Your answer should hold exactly the lines from the line containing "Task: Select the Cohorts sub-tab" through the end of the entries that follow.

DATA TO USE:
=-=-=-=-=
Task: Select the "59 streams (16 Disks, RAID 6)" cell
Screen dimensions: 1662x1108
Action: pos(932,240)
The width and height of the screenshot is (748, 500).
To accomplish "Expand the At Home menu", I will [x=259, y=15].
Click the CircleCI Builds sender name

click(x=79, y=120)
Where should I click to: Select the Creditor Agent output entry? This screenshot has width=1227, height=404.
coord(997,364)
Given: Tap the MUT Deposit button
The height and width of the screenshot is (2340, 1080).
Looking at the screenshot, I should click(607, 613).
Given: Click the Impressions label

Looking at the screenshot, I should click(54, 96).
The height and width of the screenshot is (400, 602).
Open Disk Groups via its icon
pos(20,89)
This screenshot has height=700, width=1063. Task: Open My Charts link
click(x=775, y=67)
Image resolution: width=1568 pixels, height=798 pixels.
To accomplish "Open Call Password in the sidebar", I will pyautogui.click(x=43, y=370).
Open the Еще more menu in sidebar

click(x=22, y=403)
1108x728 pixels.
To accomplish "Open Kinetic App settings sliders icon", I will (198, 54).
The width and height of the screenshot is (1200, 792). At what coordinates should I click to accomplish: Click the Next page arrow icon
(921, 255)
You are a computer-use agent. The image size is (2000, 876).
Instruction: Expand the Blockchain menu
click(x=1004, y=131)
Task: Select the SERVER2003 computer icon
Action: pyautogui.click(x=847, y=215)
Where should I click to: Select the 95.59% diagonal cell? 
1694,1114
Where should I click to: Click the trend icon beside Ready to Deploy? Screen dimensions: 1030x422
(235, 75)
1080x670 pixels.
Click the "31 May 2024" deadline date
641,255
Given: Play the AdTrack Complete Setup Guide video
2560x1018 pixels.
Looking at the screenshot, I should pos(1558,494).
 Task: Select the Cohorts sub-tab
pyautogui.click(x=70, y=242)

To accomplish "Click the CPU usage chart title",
=-=-=-=-=
RESPONSE BELOW:
 Task: Select the Cohorts sub-tab
pyautogui.click(x=70, y=242)

To accomplish "Click the CPU usage chart title",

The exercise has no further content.